如何在codeigniter中使用ajax插入数据？

Question

控制器：test.php

public function signin()
{
    if($this->input->post('insert'))
    {
        $name = trim($this->input->post('name'));
        $email = trim($this->input->post('email'));
        $phone = trim($this->input->post('phone'));
        $message = trim($this->input->post('message'));
        $s_data = date('Y-m-d');

        $data = array(
                    'name' => $name,
                    'email' => $email,
                    'phone' => $phone,
                    'message' => $message,
                    's_date' => $s_date
                    ); 

        $recaptchaResponse = trim($this->input->post('g-recaptcha-response'));
        $userIp=$this->input->ip_address();
        $secret='****************************';
        $url="https://www.google.com/recaptcha/api/siteverify?secret=".$secret."&response;=".$recaptchaResponse."&remoteip;=".$userIp;
        $response = $this->curl->simple_get($url);
        $status= json_decode($response, true);

        $this->db->insert('contact',$data);
        if($status['success'])
        {     
            $this->session->set_flashdata('flashSuccess', 'successfull');
        }
        else
        {
            $this->session->set_flashdata('flashSuccess', 'Sorry Google Recaptcha Unsuccessful!!');
        }
    }
}

Ajax 代码：

<script>
    $(document).ready(function(){
        $("#insert").click(function(){
            var name = $("#name").val();
            var email = $("#email").val();
            var phone = $("#phone").val();
            var message = $("#message").val();
            var dataString = 'name='+ name + '&email='+ email + '&phone='+ phone + '&message='+ message;
            if(name==''||email==''||phone==''||message=='')
            {
                alert("Please Fill All Fields");
            }
            else
            {
                // AJAX Code To Submit Form.
                $.ajax({
                    type: "POST",
                    url: "<?php echo base_url('index.php/'); ?>test/signin",
                    data: dataString,
                    cache: false,
                    success: function(result){
                        alert(result);
                    }
                });
            }
            return false;
        });
    });
</script>

引导模式查看代码：-

<div class="modal fade" id="myModal" tabindex="-1" role="dialog" aria-labelledby="myModalLabel" aria-hidden="true">
    <div class="modal-dialog">
        <div class="modal-content">
            <div class="modal-header">
                <button type="button" class="close" data-dismiss="modal" aria-label="Close"><span aria-hidden="true">&times;</span>
                </button>
                 <h4 class="modal-title" id="myModalLabel">header</h4>
            </div>
            <div class="modal-body">
                <div class="error"><strong><?=$this->session->flashdata('flashSuccess')?></strong></div>
                <form method="post" enctype="multipart/form-data" id="form1">
                    <input type="text" class="form-control1" id="name" name="name" placeholder="Enter Your Name">
                
                    <input type="text" class="form-control1" id="email" name="email" placeholder="Enter Your Email Id">
            
                    <input type="text" class="form-control1" id="phone" name="phone" placeholder="Enter Your Phone">
            
                    <textarea class="form-control1" name="message" id="message"  placeholder="Enter Your Message"></textarea>

                    <div class="g-recaptcha" data-sitekey="****************************"></div>                   
                    </br>
                    <input type="submit" name="insert" id="insert" value="Submit">
                </form>
                
            </div>
            <div class="modal-footer" style="background: #2874f0;padding: 25px;">
                <p>footer</p>
            </div>
        </div>
    </div>
</div>

在这段代码中，我创建了一个bootstrap modal，它在页面加载时打开，并且在模态正文中我使用 Google recaptch 创建了一个简单的查询。
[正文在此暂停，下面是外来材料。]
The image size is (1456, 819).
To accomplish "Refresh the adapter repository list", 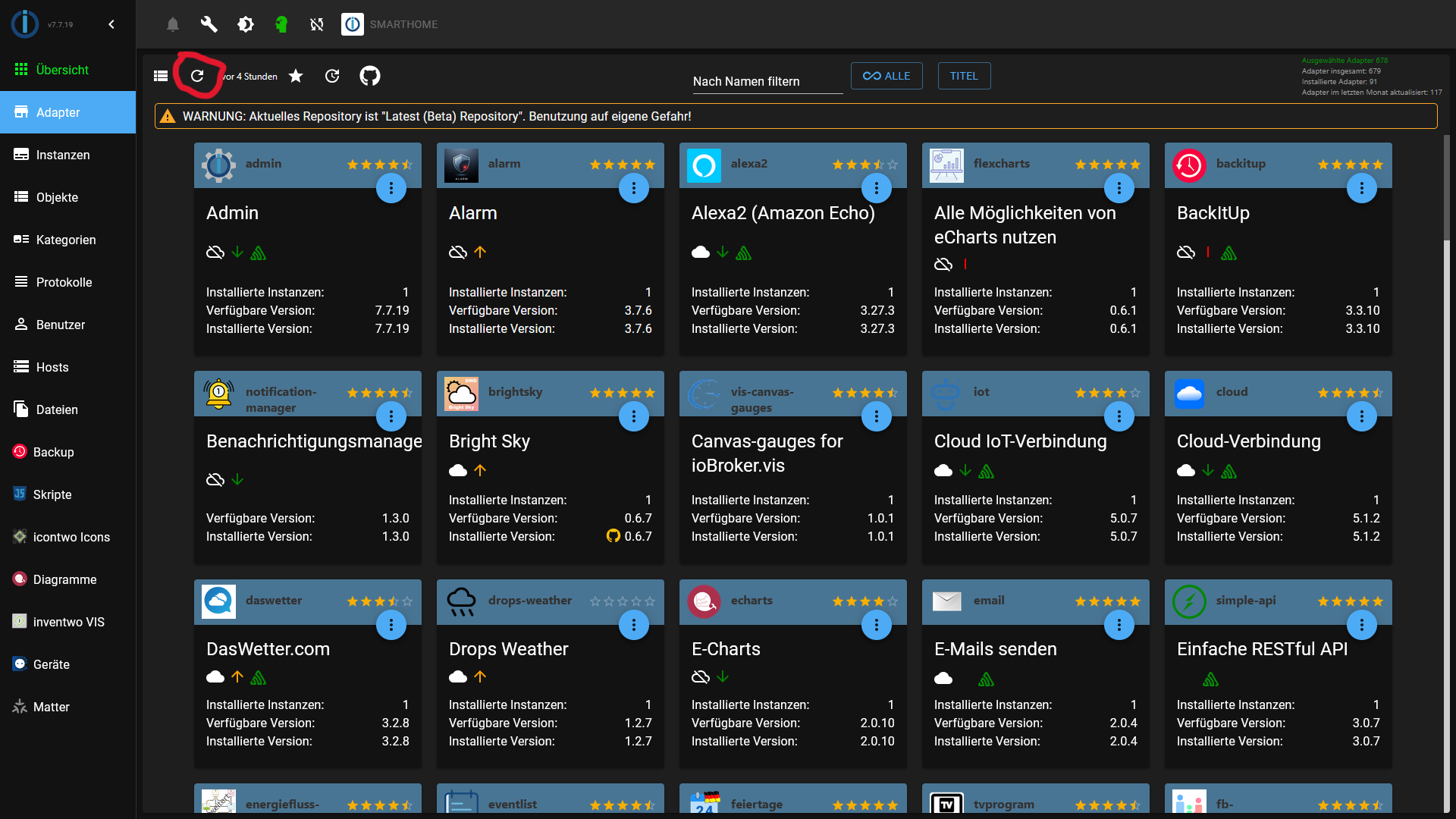I will click(x=197, y=76).
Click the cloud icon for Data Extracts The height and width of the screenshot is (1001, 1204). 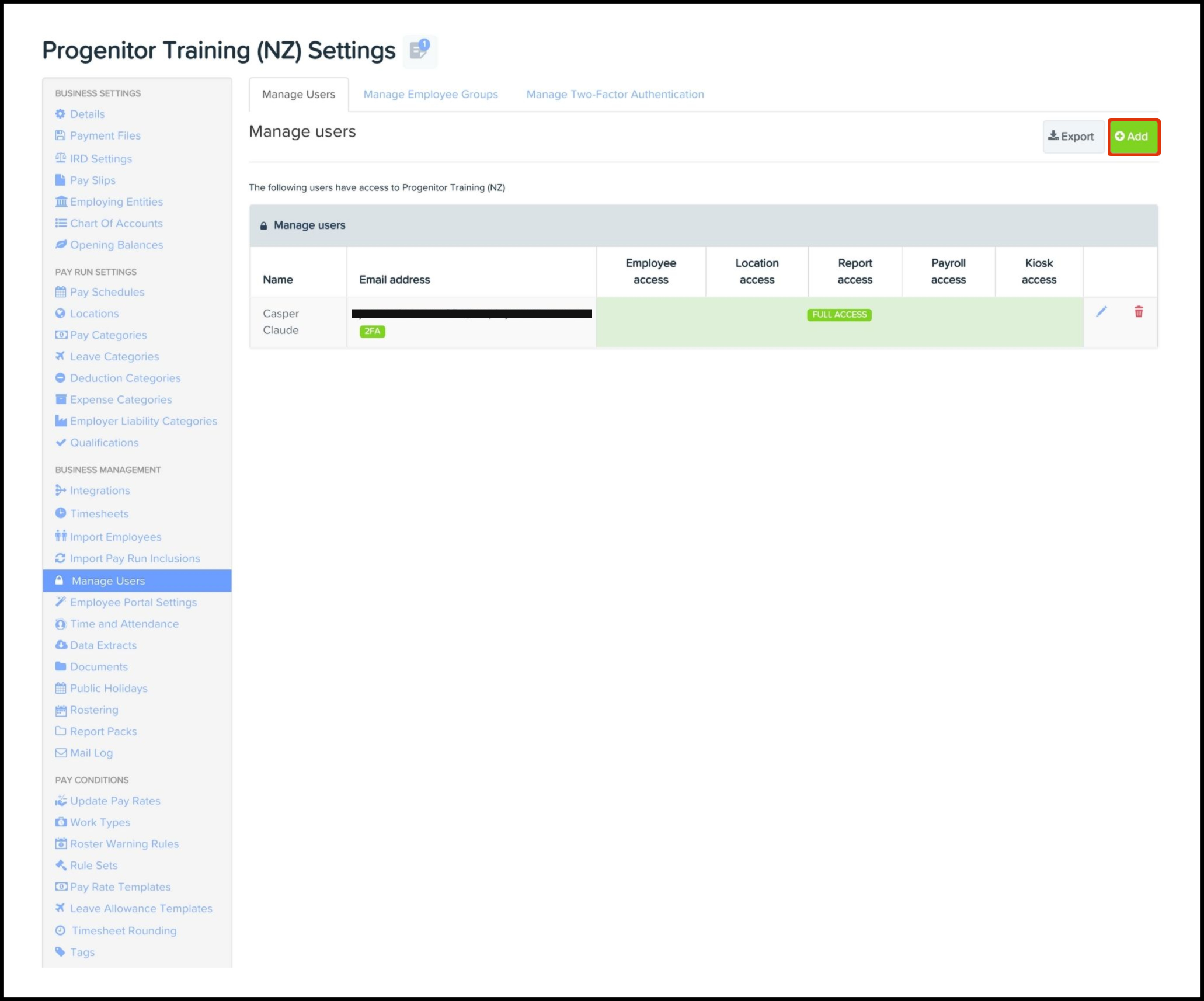click(x=60, y=645)

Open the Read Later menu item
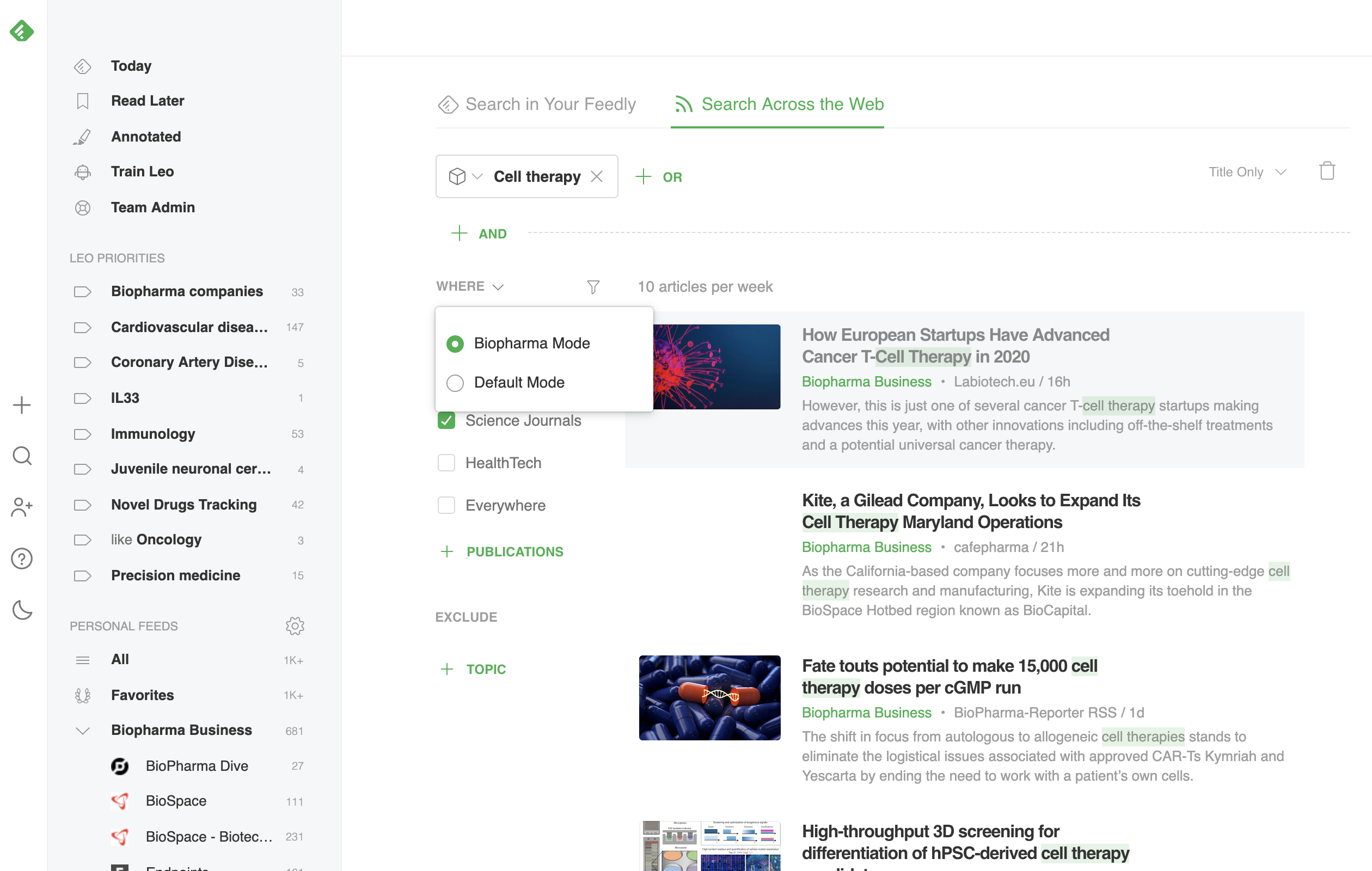[x=147, y=101]
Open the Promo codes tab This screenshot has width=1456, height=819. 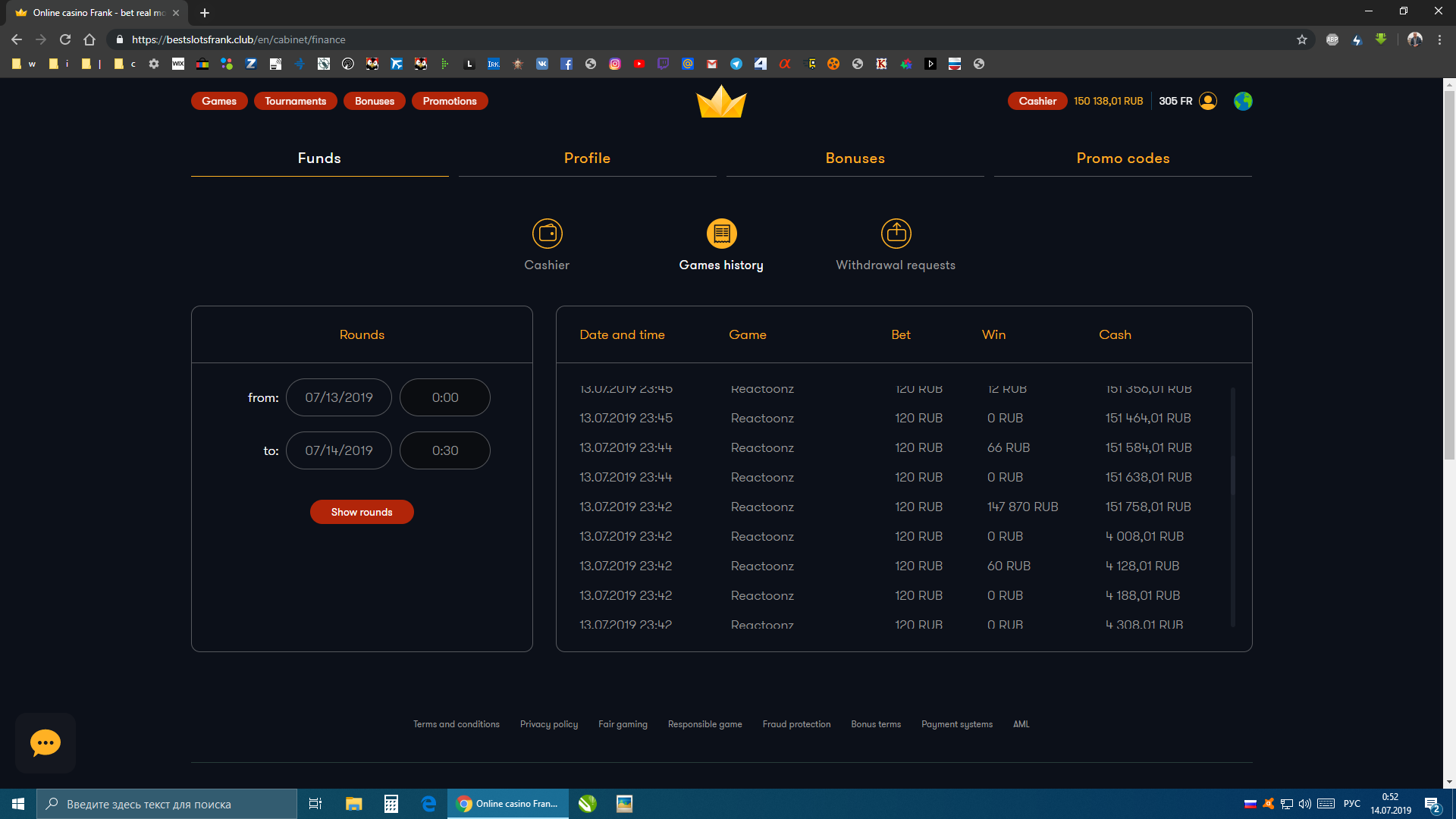click(1122, 158)
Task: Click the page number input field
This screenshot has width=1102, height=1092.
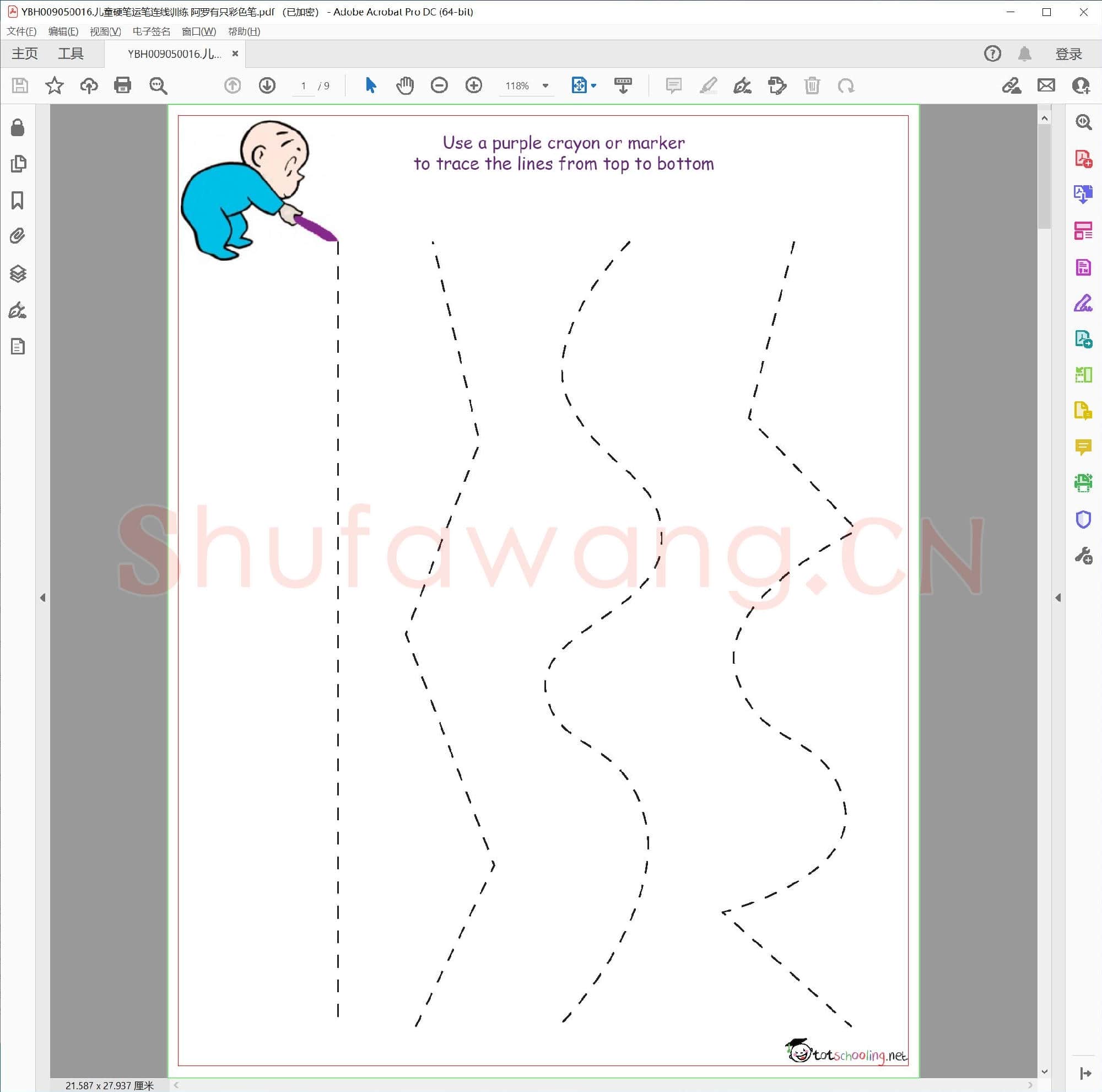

现在，我想在将值插入数据库后使用 ajax 插入表单数据而不加载页面，它显示成功消息。

那么，我该怎么做呢？请帮帮我。

谢谢

Answer 1

步骤 1) 在 test.php 中加载数据库

public function __construct()
{
    parent::__construct();
    $this->load->database();
}

步骤2）修改

$this->db->insert('contact',$data);
  if($status['success'])
  {
    // code
  }

到

if($this->db->insert('contact',$data))
{
  //rest of code
}

它应该可以工作

Answer 2

控制器更改

注意：请阅读注释行以获得更好的理解

public function signin()
{
    if($this->input->post('insert'))
    {
        $name = trim($this->input->post('name'));
        $email = trim($this->input->post('email'));
        $phone = trim($this->input->post('phone'));
        $message = trim($this->input->post('message'));
        $s_data = date('Y-m-d');

        $data = array(
                    'name' => $name,
                    'email' => $email,
                    'phone' => $phone,
                    'message' => $message,
                    's_date' => $s_date
                    ); 

        $recaptchaResponse = trim($this->input->post('g-recaptcha-response'));
        $userIp=$this->input->ip_address();
        $secret='****************************';
        $url="https://www.google.com/recaptcha/api/siteverify?secret=".$secret."&response;=".$recaptchaResponse."&remoteip;=".$userIp;
        $response = $this->curl->simple_get($url);
        $status= json_decode($response, true);


        if($status['success'])
        {  
          //insert data when get success in google recaptcha
          $this->db->insert('contact',$data);   
          $res['msg']="successfull";
          //no need to set flash session in CI for ajax
            //$this->session->set_flashdata('flashSuccess', 'successfull');
        }
        else
        {
            //$this->session->set_flashdata('flashSuccess', 'Sorry Google Recaptcha Unsuccessful!!');
            $res['msg']="Sorry Google Recaptcha Unsuccessful!!";
        }
        //set page header as json format
        $this->output
        ->set_content_type('application/json')
        ->set_output(json_encode($res));
    }
}

更改脚本

<script>
    $(document).ready(function(){
        $("#insert").click(function(){
            var name = $("#name").val();
            var email = $("#email").val();
            var phone = $("#phone").val();
            var message = $("#message").val();
            //pass object in post
            var dataString = {'name': name , 'email': email , 'phone': phone , 'message': message};
            if(name==''||email==''||phone==''||message=='')
            {
                alert("Please Fill All Fields");
            }
            else
            {
                // AJAX Code To Submit Form.
                $.ajax({
                    type: "POST",
                    url: "<?php echo base_url('index.php/'); ?>test/signin",
                    data: dataString,
                    dataType: 'json',
                    cache: false,
                    success: function(result){
                        alert(result.msg);
                    }
                });
            }
            return false;
        });
    });
</script>

谢谢